“For what?”

“For the Division being the most splendid Division, bar none, at the Front. For the magical influence the General has over it. I’ve only seen him once or twice and then I shook in my boots as he passed by. But there isn’t an officer or man who doesn’t feel that he’s under the tips of his fingers. I never could account for it. Now I can.”

She smiled again. “I don’t quite follow you, Mr. Baltazar.”

Suddenly he became aware of his audacity. Subalterns in social relations with the wives of their Divisional Generals were supposed to be the meekest things on earth. He was not sure whether their demeanour was not prescribed in paragraph something or the other of Army Orders. His fair face blushed ingenuous scarlet. In the meanwhile in her eyes shone amused and kindly enquiry; and, to render confusion worse confounded, Lady Edna and his father appeared to have suspended their casual talk in order to listen to his reply. There was no help for it. He summoned up his courage, and with an invisible snap of the fingers said:

“It was you behind the Division all the time.”

The modest lady blushed too. The boy’s sincerity was manifest. Lady Edna rose with a laugh, as a servant entered the room.

“The hand that rocks the subaltern rules the Division. Let us see if we can find something to eat.”

There were only the four of them. At first Lady Edna Donnithorpe had thought of inviting a numerous company to meet Baltazar. Her young consciousness of power delighted in the homage of the fine flower of London around her table. Baltazar’s story (heard before she met him) had fascinated her, he himself had impressed her with a sense of his vitality and vast erudition, and after the dinner party she had been haunted by his personality. Here was a great force at a loose end. How could she apply it? People were beginning to talk about him. The new Rip Van Winkle. The Freak of the War. It would be a triumph to manœuvre him into the position of a National Asset. She had already drawn up a list of the all-important people whom it was essential for him to know—her husband did not count—and was ticking off the guests for the proposed luncheon party when suddenly she tore it up, she scarcely knew why. Better perhaps gauge her protégé more accurately before opening her campaign. The son added a complication. A fine pathetic figure of a boy. Perhaps she might be able to do something for him, too, if she knew what he wanted. She liked his eyes and the set of his head. Besides, the stuffy lot who would be useful to the father would bore the young man to death. She regarded the boredom of a guest in her house as an unimaginable calamity. Edgar, her husband, was the only person ever bored in it, and that was his own doing. He had reduced self-boredom in private life to a fine art. She decided that young Baltazar should not run the risk of boredom. Having tom up her list, she ran across Lady Northby, dearest of women, the ideal fourth.
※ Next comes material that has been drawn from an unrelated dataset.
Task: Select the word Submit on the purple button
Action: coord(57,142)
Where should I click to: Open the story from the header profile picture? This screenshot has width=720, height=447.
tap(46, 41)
At the beginning of lunch, while Baltazar happened to be engaged in eager argument with Lady Northby, she devoted herself to Godfrey. In her sympathetic contralto she questioned him, and, under the spell of it, he answered. He would have revealed the inmost secrets of his soul, had she demanded them. As it was, he told her an astonishing lot of things about himself.

Presently the talk became general. Lady Northby, in her gentle way, shed light, from the point of view of a divisional commander’s wife, on many obscure phases of the war. Lady Edna held a flaming torch over black and abysmal corners of diplomacy. Godfrey sat awed by her knowledge of facts and her swift deductions from them. He had never met a woman like her, scarcely dreamed that such a woman existed. She had been in personal touch with all the great ones of the earth, from the Kaiser upwards, and she judged them shrewdly and with a neat taste in epigram.